Intermediate Web — OWASP Top 10

SQL Injection — Payloads, Bypass, and Prevention

SQL Injection occurs when user input is concatenated directly into SQL queries without sanitization. The database executes the attacker’s payload as part of a legitimate query.

How the Vulnerability Arises

// VULNERABLE — direct concatenation
$id = $_GET['id'];
$query = "SELECT * FROM users WHERE id = $id";

Input 1 OR 1=1 returns every record. Input 1; DROP TABLE users-- can destroy data.

Types of SQL Injection

In-band (classic): result is visible in the HTTP response.

Blind: no direct output. Attacker infers data from behavioral differences.

  • Boolean-based: 1 AND 1=1 vs 1 AND 1=2 — page changes or not.
  • Time-based: 1; WAITFOR DELAY '0:0:5'-- — delay confirms execution.

Out-of-band: data exfiltrated via DNS or HTTP to an external server.

Didactic Example — Login Bypass

-- Original query
SELECT * FROM users WHERE email='INPUT' AND password='INPUT'

-- Payload in the email field (test environment)
' OR '1'='1' --

-- Resulting query
SELECT * FROM users WHERE email='' OR '1'='1' --' AND password='...'
-- Returns all users; authentication bypassed

Time-based Blind SQLi (fictional environment: example.com)

GET /item?id=1%3B+IF(1%3D1)+WAITFOR+DELAY+'0%3A0%3A3'--

Response takes 3 seconds → confirms injection and SQL Server backend.

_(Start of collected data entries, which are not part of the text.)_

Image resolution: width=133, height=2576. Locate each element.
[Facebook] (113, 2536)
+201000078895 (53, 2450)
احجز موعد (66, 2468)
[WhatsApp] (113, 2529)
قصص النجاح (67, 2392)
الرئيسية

Prevention — Prepared Statements

// SAFE — parameter separated from query
$stmt = $pdo->prepare("SELECT * FROM users WHERE id = :id");
$stmt->execute([':id' => $id]);
$user = $stmt->fetch();
# Python with psycopg2
cursor.execute("SELECT * FROM users WHERE email = %s", (email,))
// Java JDBC
PreparedStatement stmt = conn.prepareStatement(
    "SELECT * FROM users WHERE id = ?"
);
stmt.setInt(1, userId);

Layered Defenses

  • ORM with binding: Eloquent, Hibernate, SQLAlchemy use parameters by default.
  • WAF: blocks known patterns (does not replace prepared statements).
  • Least privilege: database account only has SELECT where sufficient.
  • Input validation: reject unexpected types before the query is built.
  • Logs and alerts: monitor queries with suspicious patterns (UNION, --, OR 1=1).

Detection Tools (Authorized Use Only)

sqlmap is the standard in authorized penetration testing. In your own environments or with the client’s written permission, it surfaces vectors that manual testing can miss.

Never run it against systems without formal written authorization.